| Exercise details |
Pull out every line of the material below that contains the string "icon", treating uppercase and lowercase letters as different.

| Material supplied |
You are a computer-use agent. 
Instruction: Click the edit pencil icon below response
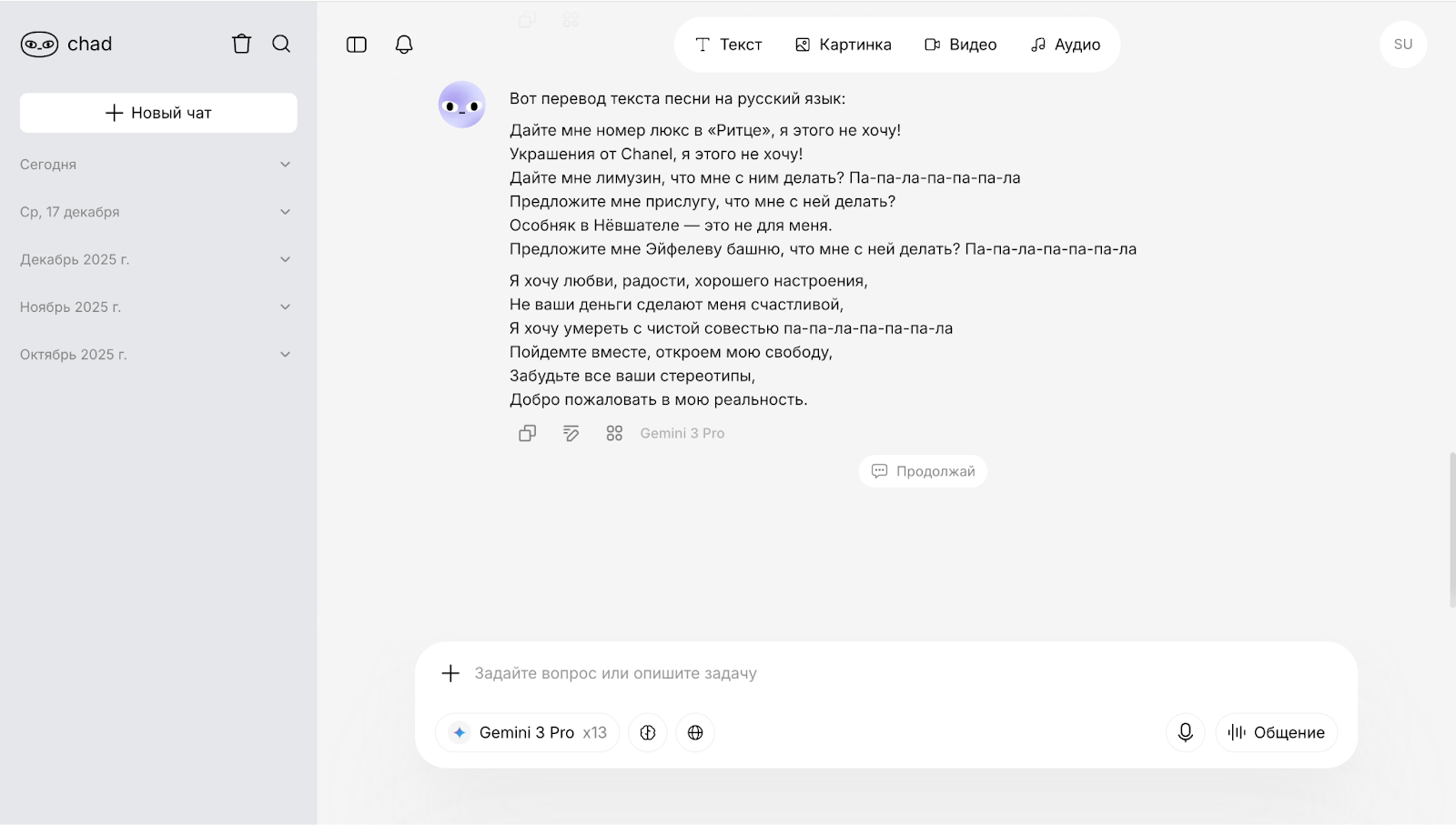pyautogui.click(x=571, y=433)
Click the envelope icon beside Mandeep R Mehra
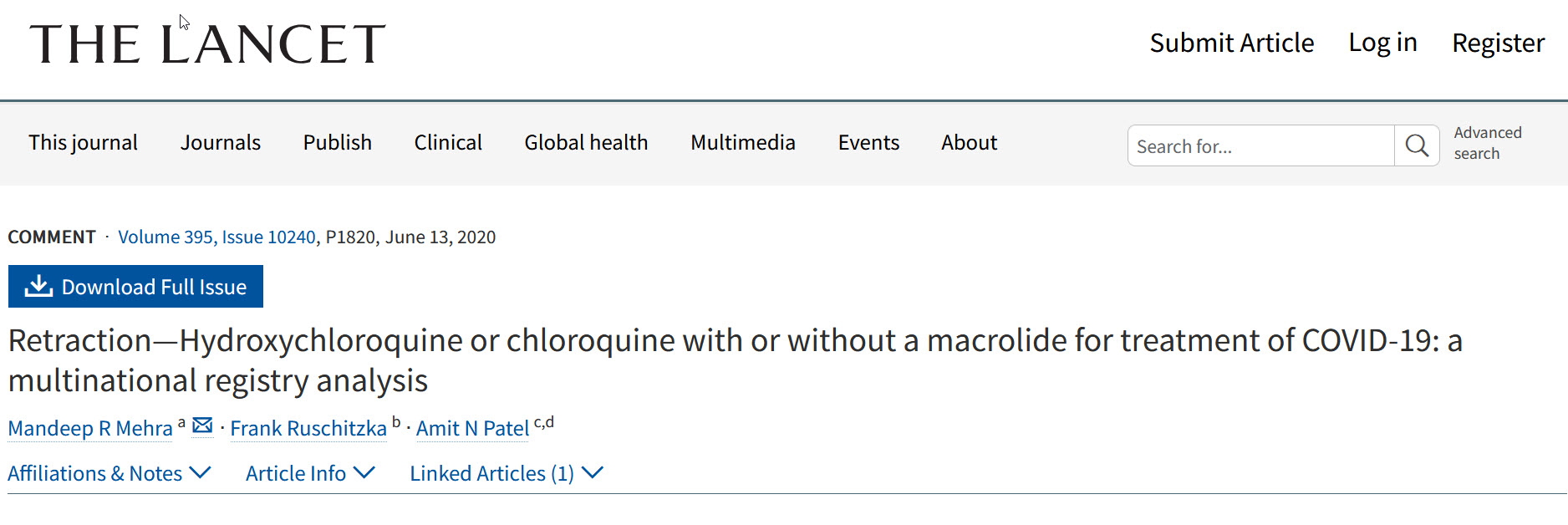1568x525 pixels. pyautogui.click(x=202, y=426)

| Written answer |
Instruction: Click the edit pencil icon below response
Click the envelope icon beside Mandeep R Mehra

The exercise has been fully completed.